Весь вечер я уделял внимание двум девушкам, которые, явно ревнуя друг к другу, передавали мне записочки с нетерпеливым вопросом, кого из них я предпочту для котильона. Дело в том, что приглашение «на котильон» считалось сигналом окончательного выбора кавалером своей дамы.

Но я для себя уже твёрдо знал, что влюблён. И не в одну из них, а в третью, на которую весь вечер тайно поглядывал, но, сгорая от ревности к её кавалеру, всё же продолжал вести эту рискованную игру до самого конца праздничного бала.

В двенадцать часов молодёжь стала рассаживаться вдоль стен, готовясь к котильону, старшее же поколение готовилось к ужину в столовой. Сейчас мало кто помнит этот танец, объединявший все известные: вальс, мазурку, польку. Если коротко, то все танцевали то, что громко объявлял кавалер-кондуктор и начинала ведущая пара. В танцы включались элементы игры.

Сначала две мои подружки весело соперничали друг с другом в танце с прикосновением. По правилам, они обе подходили ко мне со спины и клали руки на плечи. Я же, не глядя, должен был взять одну из предложенных рук и, повернувшись лицом, закружить выбранную подружку в туре вальса. Когда я выбирал одну, другая с досадой и ревностью отходила в сторону дожидаться другого кавалера.

Но вот объявили танец с цветком, который я должен был вручить той единственной, с которой хочу провести остаток вечера. И, неожиданно для всех присутствующих, цветок я преподнёс той, о которой не переставал думать – стройной, с пухлыми щёчками Лизе – моей будущей жене. Мы так и протанцевали с ней целый час с этим цветком. Котильон закончился весёлым танцем с разными фигурами гранд-pa, после которого мы уже не разлучаясь, оба запыхавшиеся и счастливые, отправились к столу, который накрыли для молодёжи.

Помню, тогда подавали разнообразную рыбу, жареную птицу, оформленную в перья. Повара особенно красиво украсили пломбиры в виде моделей дворцов, с горящим внутри огнём. Из сладкого было ещё консоме в чашках с пирожными, мороженое, пломбир, мусс.

Весь следующий год я буквально порхал от счастья, не представляя и дня без того, чтобы не увидеть мою Лизу. Она жила с родителями и многочисленными братьями и сёстрами в красивейшем доме из красного кирпича, и мы часто гуляли по их огромному саду с беседками и гротами. Это были самые беззаботные и счастливые дни нашей жизни.

Лиза была дочерью известного тогда в России «солодовенного короля» Мартышкина.

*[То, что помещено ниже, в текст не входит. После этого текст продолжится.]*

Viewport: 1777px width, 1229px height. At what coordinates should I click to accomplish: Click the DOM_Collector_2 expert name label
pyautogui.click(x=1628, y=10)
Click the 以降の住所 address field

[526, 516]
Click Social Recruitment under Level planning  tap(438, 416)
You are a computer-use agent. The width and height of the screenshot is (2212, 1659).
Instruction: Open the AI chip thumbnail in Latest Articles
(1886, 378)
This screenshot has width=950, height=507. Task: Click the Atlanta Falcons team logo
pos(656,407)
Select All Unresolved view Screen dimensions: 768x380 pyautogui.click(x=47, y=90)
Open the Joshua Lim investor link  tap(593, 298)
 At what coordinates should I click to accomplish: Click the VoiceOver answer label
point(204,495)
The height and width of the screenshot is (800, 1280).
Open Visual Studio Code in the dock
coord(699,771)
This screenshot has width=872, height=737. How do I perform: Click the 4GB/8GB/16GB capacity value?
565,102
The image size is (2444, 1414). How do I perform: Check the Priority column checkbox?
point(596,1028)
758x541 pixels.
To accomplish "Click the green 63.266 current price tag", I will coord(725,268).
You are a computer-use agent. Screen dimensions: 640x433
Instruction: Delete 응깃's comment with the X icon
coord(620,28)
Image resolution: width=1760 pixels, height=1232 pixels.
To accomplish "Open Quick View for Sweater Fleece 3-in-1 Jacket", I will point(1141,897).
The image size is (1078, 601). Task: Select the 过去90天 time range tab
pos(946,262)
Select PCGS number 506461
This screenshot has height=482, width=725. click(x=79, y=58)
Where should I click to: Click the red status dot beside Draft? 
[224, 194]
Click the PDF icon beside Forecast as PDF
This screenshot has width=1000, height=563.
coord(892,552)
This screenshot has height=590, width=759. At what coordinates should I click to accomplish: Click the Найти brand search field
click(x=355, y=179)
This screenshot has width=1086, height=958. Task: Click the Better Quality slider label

Мартышками в Поволжье раньше называли шустрых и нахальных чаек, также стали называть и людей – посредников между крестьянами и купцами в закупках зерна. Крестьяне-мартышки селились на перекрёстках дорог, соединяющих деревни с городскими крупными базарами и мельницами, и перекупали зерно, собранное у соседей. Затем, с выгодой, доставляли его оптом пензенским купцам. Вот одним из таких поселений и была эрзянская деревенька, в которой прозвище «мартышки» стало фамилией.

Дед моей суженой занялся в этой деревне солодом. Он выращивал и скупал ячмень, проращивал его в солодовне и продавал. Дело оказалось прибыльным, и мордвин-старовер перебрался с тремя подросшими сыновьями в Пензу, принял православие и записался в купечество. По законам того времени, чтобы в полной мере пользоваться купеческими привилегиями (получать банковские кредиты, участвовать в общественном городском управлении и другое), надо было принадлежать к РПЦ, а православные купцы, независимо от этноса, у нас уже значились в документах как великорусы.

Мой дед тоже был мордвином, только относился к этносу мокша. В Пензу он перебрался в середине XIX века из города Спасска. В мордовских поселениях тех лет самые высокие места носили название «Вярьвиль», что так и переводится на русский язык, как «высокое место». Видимо, отсюда и пошла фамилия в нашем роду – Вярьвильские.